# [Required tasks]
1/ Answer these questions using the passage on label support structures.
(a) In the fifth aspect, which three operations may be used to print content on the label?
(b) According to the passage, what may perform one or more process blocks of FIG. 5?
(c) What does block 520 of method 500 consist of?
2/ Resume the passage on label support structures, starting after its final sentence.

# [Selected passage]
______
In a fifth aspect, alone or in combination with one or more of the first through fourth aspects, printing content on the label includes printing content on the label using a silk screen operation, printing content on the label using a laser etching operation, or printing content on the label using a color printing operation.

Although FIG. 4 shows example blocks of the method 400, in some implementations, the method 400 may include additional blocks, fewer blocks, different blocks, or differently arranged blocks than those depicted in FIG. 4. In some implementations, the method 400 may include forming an integrated assembly that includes the label support structure 145, any part described herein of the label support structure 145, and/or any part described herein of an integrated assembly that includes the label support structure 145. For example, the method 400 may include forming one or more of the module assembly 110, the substrate 120, and/or the label 135.

FIG. 5 is a flowchart of an example method 500 of forming an integrated assembly or memory device having a label support structure (e.g., the label support structure 145) including a filler material. In some implementations, and as described in greater detail in connection with FIGS. 6A-7D, one or more process blocks of FIG. 5 may be performed by various semiconductor manufacturing equipment.

As shown in FIG. 5, the method 500 may include receiving an integrated assembly (e.g., the substrate 120 populated with the semiconductor packages 125) that includes a label support structure (e.g., the label support structure 145) having an expandable filler material that includes a substantially planar surface (e.g., the top surface 150) (block 510). As further shown in FIG. 5, the method 500 may include placing a label on the substantially planar surface (block 520). As further shown in FIG. 5, the method 500 may include printing content on the label (block 530).

The method 500 may include additional aspects, such as any single aspect or any combination of aspects described below and/or in connection with one or more other methods described elsewhere herein.
______
# [Dataset excerpt]

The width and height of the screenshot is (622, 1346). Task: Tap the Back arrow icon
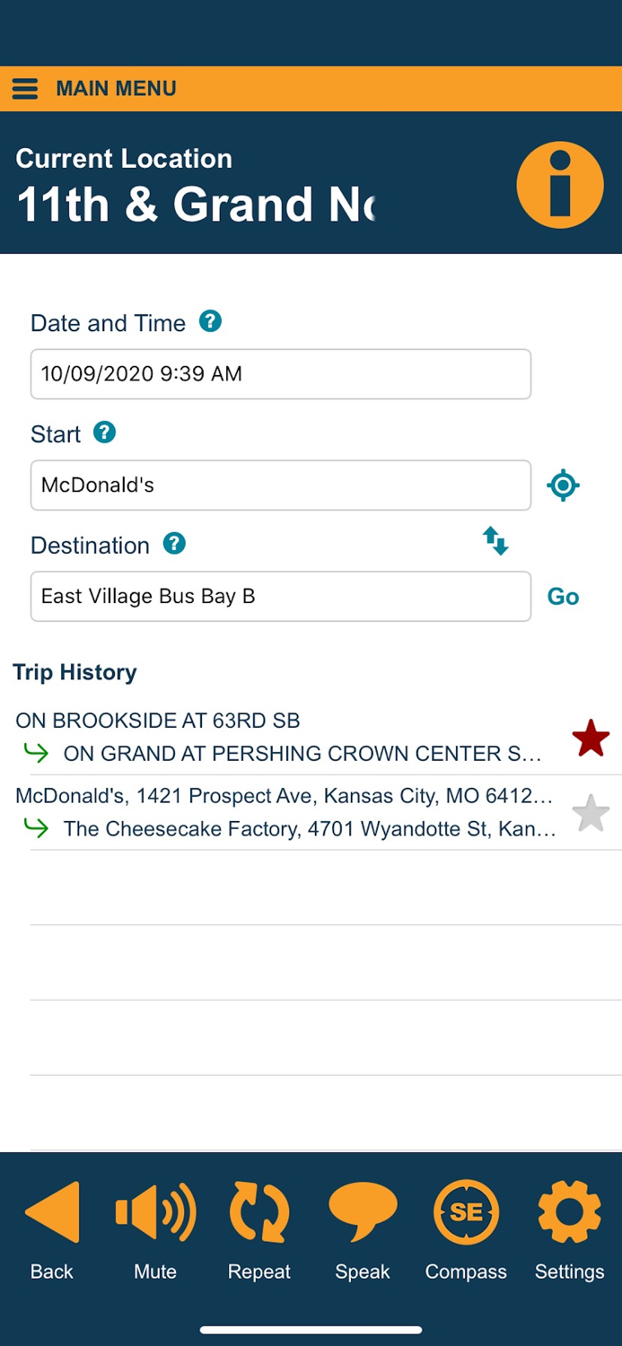click(x=51, y=1211)
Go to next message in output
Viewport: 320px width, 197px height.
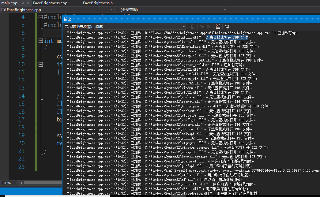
______
# [Responses for each task]
1/
(a) A silk screen operation, a laser etching operation, or a color printing operation.
(b) Various semiconductor manufacturing equipment.
(c) Placing a label on the substantially planar surface.

2/
Although FIG. 5 shows example blocks of the method 500, in some implementations, the method 500 may include additional blocks, fewer blocks, different blocks, or differently arranged blocks than those depicted in FIG. 5. In some implementations, the method 300 may include forming an integrated assembly that includes the label support structure 145, any part described herein of the label support structure 145, and/or any part described herein of an integrated assembly that includes the label support structure 145. For example, the method 500 may include forming one or more of the module assembly 110, the substrate 120, and/or the label 135.

FIGS. 6A-6E are diagrammatic views showing formation of an integrated assembly (e.g., the module assembly 110) having a label support structure (e.g., the label support structure 145) including a filler material at example process stages of an example process 600 of forming the integrated assembly.

As shown in FIG. 6A, the process 600 may include receiving the substrate 120 populated with the semiconductor packages 125 (e.g., the semiconductor packages 125-1, 125-4, 125-5, and 125-6 as shown in side section-view of FIG. 6A). In other words, the process 600 includes receiving the substrate 120 supporting a plurality of electronic components. In some implementations, the semiconductor packages 125 are electrically coupled with traces of the substrate 120 through a surface mount (SMT) process that uses a combination of semiconductor tools such as a solder printing tool, a pick-and-place tool, and a reflow tool, among other examples.

As shown in FIG. 6B, the process 600 may include forming the label support structure 145. In some implementations, and as shown in FIG. 6B, forming the label support structure 145 includes using a dam-and-fill operation, where a semiconductor tool such as a dispense tool uses dam structures 605 to contain and/or shape a filler material that is dispensed in liquid form. The filler material may be an expandable filler material or a dimensionally-stable filler material as described in connection with FIG. 1 and elsewhere herein.

As further shown in FIG. 6B, the filler material may conform with the uneven topography 130 and fill in gaps between the semiconductor packages 125. Furthermore, and in some implementations, forming the label support structure 145 includes forming anomalies 610 (e.g., gaps and/or irregularities) along a top surface of the label support structure 145.

As shown in FIG. 6C, the process 600 may include planarizing the label support structure 145 to form the top surface 150. In some implementations, planarizing the label support structure 145 relies on a viscosity of the dispensed filler material (e.g., in liquid form) to self-level the label support structure 145 using gravity.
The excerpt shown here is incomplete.